Aug. 25, 2010: GE Introduces New System for Cooling Tower Water Measurement and Control
According to GE, TrueSense integrates three new and unique functionalities into one platform: direct online monitoring of critical water chemistries; personal instrumentation that significantly cuts offline testing time; and a powerful data analysis and display capability that provides insight into system status.
Cooling tower systems are used for production in many industrial plants and for comfort cooling in commercial and institutional facilities. Corrosion, deposition, and microbiological fouling must be kept at bay to avoid damage to equipment and system inefficiencies, which can result in losses in production and/or excessive water and energy consumption, said GE. In addition, microbiological growth that is not tightly controlled can result in increased employee and community exposure to health risks such as Legionnaires’ disease.
“Maintaining cooling system efficiency to manage costs and minimize our water footprint is a critical aspect of our operation,” said Terry Black, water treatment supervisor at NMLK Indiana, a Portage, Ind.-based steel mini-mill specializing in the production of hot rolled coils. “With TrueSense, we now have seen the impact of a much more precise and timely understanding of our water chemistry. This information has enabled us to optimize the amount of chemicals and water that we use and gives us the ability to operate the system more efficiently, leading to cost savings and less water used.”

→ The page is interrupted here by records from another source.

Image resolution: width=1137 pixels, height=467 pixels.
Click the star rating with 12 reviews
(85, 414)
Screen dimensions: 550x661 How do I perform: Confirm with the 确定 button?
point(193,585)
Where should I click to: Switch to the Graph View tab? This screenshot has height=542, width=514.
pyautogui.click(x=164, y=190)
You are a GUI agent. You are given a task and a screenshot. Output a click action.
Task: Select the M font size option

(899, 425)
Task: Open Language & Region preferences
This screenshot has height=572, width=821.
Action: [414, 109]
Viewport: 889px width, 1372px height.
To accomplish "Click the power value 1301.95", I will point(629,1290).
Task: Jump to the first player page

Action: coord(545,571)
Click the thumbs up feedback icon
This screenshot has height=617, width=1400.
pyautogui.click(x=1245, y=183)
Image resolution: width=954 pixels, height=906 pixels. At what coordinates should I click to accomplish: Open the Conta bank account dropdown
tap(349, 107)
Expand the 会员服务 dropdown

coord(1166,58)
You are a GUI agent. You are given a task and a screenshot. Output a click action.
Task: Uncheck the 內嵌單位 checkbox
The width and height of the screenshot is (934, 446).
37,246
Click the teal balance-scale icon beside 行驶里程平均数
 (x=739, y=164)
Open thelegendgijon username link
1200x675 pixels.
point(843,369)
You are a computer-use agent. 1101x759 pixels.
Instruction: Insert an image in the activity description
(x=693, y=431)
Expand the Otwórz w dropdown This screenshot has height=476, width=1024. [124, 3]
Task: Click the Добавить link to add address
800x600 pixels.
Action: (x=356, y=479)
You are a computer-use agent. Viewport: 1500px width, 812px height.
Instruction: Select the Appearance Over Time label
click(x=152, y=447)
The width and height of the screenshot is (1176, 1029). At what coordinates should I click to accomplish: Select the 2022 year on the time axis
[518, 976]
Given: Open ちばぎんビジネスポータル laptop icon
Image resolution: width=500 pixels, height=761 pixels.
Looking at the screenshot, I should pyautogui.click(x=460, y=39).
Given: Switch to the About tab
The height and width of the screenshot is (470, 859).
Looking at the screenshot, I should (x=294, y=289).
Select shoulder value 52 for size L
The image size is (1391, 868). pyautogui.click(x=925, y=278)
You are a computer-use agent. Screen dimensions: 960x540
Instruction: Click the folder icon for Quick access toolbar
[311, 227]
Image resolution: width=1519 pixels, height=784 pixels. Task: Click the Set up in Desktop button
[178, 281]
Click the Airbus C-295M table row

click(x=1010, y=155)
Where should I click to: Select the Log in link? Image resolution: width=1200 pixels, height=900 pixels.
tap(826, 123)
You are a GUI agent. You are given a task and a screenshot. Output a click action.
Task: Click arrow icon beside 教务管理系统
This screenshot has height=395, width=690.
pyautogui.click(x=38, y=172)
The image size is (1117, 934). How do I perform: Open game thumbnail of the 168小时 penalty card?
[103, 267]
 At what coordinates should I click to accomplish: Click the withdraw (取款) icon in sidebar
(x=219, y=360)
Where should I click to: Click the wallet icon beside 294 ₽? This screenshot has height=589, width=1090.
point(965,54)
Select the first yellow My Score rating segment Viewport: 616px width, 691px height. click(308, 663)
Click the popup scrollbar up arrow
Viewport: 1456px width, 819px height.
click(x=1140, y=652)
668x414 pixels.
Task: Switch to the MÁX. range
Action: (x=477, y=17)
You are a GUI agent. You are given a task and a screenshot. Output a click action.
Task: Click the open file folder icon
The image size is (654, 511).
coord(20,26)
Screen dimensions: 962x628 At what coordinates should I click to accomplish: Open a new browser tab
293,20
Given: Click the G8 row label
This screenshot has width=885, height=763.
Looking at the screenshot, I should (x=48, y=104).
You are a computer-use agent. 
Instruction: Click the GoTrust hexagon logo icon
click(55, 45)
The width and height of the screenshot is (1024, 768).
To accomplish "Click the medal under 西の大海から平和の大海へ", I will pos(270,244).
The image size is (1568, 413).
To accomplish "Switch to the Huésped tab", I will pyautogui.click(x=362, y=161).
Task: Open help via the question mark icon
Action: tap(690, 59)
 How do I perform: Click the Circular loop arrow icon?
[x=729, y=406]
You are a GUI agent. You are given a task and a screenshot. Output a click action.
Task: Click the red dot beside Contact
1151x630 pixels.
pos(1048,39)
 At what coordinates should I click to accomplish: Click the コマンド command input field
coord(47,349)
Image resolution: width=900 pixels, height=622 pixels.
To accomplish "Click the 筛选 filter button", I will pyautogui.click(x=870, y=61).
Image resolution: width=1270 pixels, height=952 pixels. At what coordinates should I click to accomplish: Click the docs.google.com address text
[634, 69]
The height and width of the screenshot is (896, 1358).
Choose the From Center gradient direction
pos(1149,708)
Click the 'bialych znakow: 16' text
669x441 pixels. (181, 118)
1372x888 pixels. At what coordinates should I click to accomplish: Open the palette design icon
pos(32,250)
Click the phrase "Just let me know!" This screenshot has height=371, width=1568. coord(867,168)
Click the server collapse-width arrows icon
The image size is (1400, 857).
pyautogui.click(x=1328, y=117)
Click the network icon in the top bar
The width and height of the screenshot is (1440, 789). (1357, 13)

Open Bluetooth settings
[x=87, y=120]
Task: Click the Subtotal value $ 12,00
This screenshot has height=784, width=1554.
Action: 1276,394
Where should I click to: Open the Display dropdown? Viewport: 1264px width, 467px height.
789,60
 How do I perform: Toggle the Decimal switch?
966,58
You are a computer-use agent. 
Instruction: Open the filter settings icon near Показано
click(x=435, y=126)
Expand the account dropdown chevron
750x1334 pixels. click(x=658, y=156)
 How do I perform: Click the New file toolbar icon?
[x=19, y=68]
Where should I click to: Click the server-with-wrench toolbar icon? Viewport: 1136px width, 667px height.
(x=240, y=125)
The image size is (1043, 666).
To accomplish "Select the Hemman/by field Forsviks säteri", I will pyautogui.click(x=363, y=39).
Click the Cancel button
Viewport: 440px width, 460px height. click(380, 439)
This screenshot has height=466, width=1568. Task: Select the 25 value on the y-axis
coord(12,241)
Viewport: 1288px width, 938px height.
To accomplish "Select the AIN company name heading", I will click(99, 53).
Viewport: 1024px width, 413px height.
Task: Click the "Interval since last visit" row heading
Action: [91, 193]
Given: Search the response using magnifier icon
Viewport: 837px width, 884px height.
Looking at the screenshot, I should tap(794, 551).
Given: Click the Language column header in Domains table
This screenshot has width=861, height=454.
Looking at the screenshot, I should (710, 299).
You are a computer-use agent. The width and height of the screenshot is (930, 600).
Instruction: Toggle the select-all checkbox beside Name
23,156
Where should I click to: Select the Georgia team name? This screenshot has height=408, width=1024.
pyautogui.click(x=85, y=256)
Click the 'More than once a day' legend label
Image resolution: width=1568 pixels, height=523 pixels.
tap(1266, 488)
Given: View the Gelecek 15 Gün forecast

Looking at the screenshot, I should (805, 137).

Decisions about how to operate a cooling tower system from a water treatment perspective impact total operational costs related to fresh water consumption, energy consumption, cooling tower treatment chemicals, and wastewater discharge, noted GE. Optimization of a cooling system using TrueSense is said to yield an estimated total operating cost savings of 25 percent or more when enabled with the right treatment chemistry. In a moderately sized industrial cooling tower, a system running under optimal conditions could save nearly $400,000 per year in fresh water acquisition costs alone, said the company.